Tahir-Kheli devotes most of a chapter in her 2018 book, Before the Age of Prejudice: A Muslim Woman’s National Security Work With Three American Presidents, to her time at OWU.
“My time in Delaware, Ohio, covered an era where the only possible contact with my family back in Pakistan was through the weekly letter. Yet surprisingly, I did not feel isolated in Middle America,” she writes in the book.
“Friendship and understanding seemed to soften any loneliness that might have been natural in a very young Muslim girl’s transplantation from the frontier town of Peshawar in Pakistan to the bucolic meadows circled by the Olentangy and Scioto Rivers in Delaware, Ohio. Obviously one of the very few female ‘foreign’ students in the Delaware, Ohio, of the day, I found my fellow students, teachers, and the townspeople curious about me. However, their curiosity contained no hostility; instead, it aimed at the novelty of a different religion or culture that I clearly represented.”
After graduating from OWU in two years, Tahir-Kheli earned a master’s and Ph.D. in international relations from the University of Pennsylvania before embarking on a highly distinguished career as a political scientist and diplomat. She served as a member of the National Security Advisor staff and in the State Department, working in the administrations of Presidents Ronald Reagan, George H. W. Bush, and George W. Bush.

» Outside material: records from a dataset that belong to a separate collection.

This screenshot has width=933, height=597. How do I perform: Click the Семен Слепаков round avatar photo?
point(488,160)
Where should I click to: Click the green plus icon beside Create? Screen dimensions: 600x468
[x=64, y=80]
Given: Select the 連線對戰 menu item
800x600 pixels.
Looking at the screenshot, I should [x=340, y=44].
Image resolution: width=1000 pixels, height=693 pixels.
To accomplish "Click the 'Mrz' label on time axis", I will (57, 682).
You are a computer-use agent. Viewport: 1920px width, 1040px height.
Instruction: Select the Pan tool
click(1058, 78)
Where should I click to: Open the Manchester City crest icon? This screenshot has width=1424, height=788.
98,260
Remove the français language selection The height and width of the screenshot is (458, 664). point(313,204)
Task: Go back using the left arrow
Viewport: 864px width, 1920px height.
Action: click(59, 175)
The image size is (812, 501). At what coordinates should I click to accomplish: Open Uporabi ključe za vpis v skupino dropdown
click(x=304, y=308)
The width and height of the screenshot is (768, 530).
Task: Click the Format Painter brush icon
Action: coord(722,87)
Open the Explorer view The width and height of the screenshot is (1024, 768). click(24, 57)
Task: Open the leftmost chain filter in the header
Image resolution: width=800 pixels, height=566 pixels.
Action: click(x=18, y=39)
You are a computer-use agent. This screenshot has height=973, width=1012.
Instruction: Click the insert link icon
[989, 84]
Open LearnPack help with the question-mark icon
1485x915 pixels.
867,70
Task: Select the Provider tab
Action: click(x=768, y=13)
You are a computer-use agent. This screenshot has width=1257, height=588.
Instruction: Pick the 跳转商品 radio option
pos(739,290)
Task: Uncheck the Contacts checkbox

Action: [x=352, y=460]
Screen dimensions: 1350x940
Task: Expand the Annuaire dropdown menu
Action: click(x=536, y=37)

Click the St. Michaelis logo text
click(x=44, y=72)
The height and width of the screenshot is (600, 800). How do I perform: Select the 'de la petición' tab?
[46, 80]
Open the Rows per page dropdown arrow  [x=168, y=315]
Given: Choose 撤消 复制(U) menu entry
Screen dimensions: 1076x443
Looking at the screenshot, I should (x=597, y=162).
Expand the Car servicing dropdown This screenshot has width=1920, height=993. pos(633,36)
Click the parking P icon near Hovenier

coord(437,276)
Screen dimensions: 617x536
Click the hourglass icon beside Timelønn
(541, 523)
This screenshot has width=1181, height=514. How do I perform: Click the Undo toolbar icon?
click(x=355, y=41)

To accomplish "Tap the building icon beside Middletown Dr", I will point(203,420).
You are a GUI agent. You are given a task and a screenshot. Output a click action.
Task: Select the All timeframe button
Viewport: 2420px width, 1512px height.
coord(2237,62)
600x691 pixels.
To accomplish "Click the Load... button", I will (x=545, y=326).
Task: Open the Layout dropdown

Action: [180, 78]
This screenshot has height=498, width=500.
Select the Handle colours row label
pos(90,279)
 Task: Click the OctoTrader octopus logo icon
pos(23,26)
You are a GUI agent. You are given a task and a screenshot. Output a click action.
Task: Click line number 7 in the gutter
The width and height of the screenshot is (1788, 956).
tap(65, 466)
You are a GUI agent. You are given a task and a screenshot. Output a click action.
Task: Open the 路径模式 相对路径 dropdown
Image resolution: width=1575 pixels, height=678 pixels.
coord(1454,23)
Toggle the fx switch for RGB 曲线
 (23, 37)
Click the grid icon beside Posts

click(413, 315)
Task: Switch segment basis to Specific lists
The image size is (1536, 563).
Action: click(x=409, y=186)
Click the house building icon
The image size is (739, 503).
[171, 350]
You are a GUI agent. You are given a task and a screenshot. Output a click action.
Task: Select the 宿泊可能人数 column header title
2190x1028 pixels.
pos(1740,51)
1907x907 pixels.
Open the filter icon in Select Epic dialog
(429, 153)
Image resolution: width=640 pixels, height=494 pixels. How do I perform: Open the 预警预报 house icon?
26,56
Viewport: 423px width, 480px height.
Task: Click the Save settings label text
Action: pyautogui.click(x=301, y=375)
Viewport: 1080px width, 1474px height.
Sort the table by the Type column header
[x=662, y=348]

She was appointed as the first ambassador for women’s empowerment by U.S. Secretary of State Condoleezza Rice, making her the first American Muslim ambassador when she was sworn in under President Bush in 1990. She then served as senior advisor to the secretary of state on United Nations reform. She later served for two years on White House National Security Council under the second President Bush.
Her graduation from OWU nearly was derailed by the swimming pool. Just a couple of months before her scheduled June 1961 graduation, she was called to her counselor’s office to review a checklist of graduation requirements. Passing a swimming test was on the list, and she’d never learned to swim. Another international student was enlisted to tutor her through a splash crash course, and six weeks later, she graduated on schedule.
Now retired and living in the Philadelphia area, Tahir-Kheli says she continues to extol the virtues of Ohio Wesleyan and a great liberal arts education at every chance. She has taken to citing Ohio when asked about her origin. “I landed first in Ohio, so I consider I’m from Ohio,” she says.
Ohio Wesleyan, “gives you that sense of belonging,” she says, “which is important for nurturing and so on. And I think that’s probably why a lot of South Asians from half a world away come. Because it’s a place where you get a serious education, but it’s also a place where you just are nurtured. It’s a special place.”